Re: Using & in function calls
by Sidhekin (Priest) on Sep 28, 2007 at 23:01 UTC

    &snafu, as you have it, without parentheses, is actually even more magical: It passes the current @_ toshares the current @_ with the function called. Which you rarely, if ever, want.

    (Updated: Yeah, that's better. lodin++.)

    The &snafu(@args), &snafu(), and &snafu forms are useful in very rare situations, and the & is a nice flag for just those instances: When I see it in my code, I know I'm doing something strange. Which is also useful.

    So yeah, not just aesthetics. Compelling enough? You make the call.
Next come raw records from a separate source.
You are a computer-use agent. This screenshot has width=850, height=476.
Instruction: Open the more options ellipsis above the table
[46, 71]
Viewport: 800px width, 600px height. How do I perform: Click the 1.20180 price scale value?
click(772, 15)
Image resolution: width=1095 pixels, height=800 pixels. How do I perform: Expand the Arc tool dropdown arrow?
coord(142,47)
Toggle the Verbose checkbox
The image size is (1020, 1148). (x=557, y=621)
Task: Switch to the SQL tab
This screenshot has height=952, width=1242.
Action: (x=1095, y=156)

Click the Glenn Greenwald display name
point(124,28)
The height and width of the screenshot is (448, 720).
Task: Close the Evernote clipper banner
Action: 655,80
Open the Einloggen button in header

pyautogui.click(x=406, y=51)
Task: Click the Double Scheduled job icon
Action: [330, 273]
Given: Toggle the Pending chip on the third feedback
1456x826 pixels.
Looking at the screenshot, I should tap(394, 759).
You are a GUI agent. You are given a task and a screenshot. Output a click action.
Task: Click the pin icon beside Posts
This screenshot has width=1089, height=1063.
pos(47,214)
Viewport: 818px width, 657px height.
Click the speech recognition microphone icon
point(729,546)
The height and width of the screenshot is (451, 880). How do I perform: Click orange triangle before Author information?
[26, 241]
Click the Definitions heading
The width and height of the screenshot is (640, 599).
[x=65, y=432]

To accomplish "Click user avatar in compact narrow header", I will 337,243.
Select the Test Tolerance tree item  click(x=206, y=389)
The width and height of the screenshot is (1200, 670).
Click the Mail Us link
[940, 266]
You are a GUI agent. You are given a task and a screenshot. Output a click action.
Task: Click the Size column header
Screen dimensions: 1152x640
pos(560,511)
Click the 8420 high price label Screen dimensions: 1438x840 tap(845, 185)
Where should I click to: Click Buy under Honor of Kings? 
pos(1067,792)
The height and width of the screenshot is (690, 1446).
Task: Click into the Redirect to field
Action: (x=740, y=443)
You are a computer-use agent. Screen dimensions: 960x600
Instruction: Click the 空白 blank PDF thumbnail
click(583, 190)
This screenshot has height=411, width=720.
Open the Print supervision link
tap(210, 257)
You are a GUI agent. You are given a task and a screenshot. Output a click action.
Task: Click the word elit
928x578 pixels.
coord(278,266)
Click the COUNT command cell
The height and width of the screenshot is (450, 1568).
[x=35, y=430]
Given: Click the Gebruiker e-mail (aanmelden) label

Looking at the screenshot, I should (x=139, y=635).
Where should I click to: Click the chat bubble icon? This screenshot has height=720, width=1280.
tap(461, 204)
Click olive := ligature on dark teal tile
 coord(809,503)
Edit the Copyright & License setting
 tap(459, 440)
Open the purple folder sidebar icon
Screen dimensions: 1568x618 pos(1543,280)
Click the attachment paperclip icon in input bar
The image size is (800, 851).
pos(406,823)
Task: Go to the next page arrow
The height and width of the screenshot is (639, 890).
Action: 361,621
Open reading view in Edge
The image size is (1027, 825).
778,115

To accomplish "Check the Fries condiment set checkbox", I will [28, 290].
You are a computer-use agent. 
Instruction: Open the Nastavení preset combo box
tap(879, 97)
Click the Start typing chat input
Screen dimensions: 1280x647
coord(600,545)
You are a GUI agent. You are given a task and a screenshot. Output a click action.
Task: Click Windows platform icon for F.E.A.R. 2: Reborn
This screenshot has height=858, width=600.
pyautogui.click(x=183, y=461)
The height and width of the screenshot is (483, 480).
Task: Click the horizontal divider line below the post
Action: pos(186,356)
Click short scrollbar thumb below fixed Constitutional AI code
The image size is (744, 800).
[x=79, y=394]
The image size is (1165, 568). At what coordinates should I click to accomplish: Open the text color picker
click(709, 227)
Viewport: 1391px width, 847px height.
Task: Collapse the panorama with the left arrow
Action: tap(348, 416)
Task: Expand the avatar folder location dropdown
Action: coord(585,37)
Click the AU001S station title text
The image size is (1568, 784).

But my recommendation for &-form calls is as for prototypes:

    Don't use it if you don't mean it!

    print "Just another Perl ${\(trickster and hacker)},"
    The Sidhekin proves Sidhe did it!

      It passes the current @_ to the function called.

      This is probably just a matter of wording, but I'd say it's sharing @_. &foo and foo(@_) are not equivalent. An example:

      sub foo1 { &bar; print "@_\n"; } sub foo2 { bar(@_); print "@_\n"; } sub bar { shift } foo1(1, 2, 3); foo2(1, 2, 3); __END__ 2 3 1 2 3

      lodin

Re: Using & in function calls
by TimToady (Parson) on Sep 29, 2007 at 17:10 UTC
    Note also that & changes meaning slightly in Perl 6, where it's merely a noun marker. So &foo just names the foo routine without calling it. (And there's no magical @_ passing anymore.) To call foo you must either use it bare as a verb or explicitly dereference the noun with postfix parentheses.
Re: Using & in function calls
by FunkyMonk (Chancellor) on Sep 28, 2007 at 22:55 UTC
    The most compelling reason you should have for not using &func, is that you don't know what it does.

    Would you use system "rm -rf" or del \*.* in your code if you didn't know what they did?

    The fact that you had to ask this question tells me that you should not be using &func.

Re: Using & in function calls (classic)
by tye (Sage) on Sep 29, 2007 at 05:43 UTC
Re: Using & in function calls
by Porculus (Hermit) on Oct 03, 2007 at 17:41 UTC
    If you want to kick the habit, give cperl-mode a try instead of perl-mode; it doesn't seem to colour &foo;, and it does colour some other useful things, like regex metachars.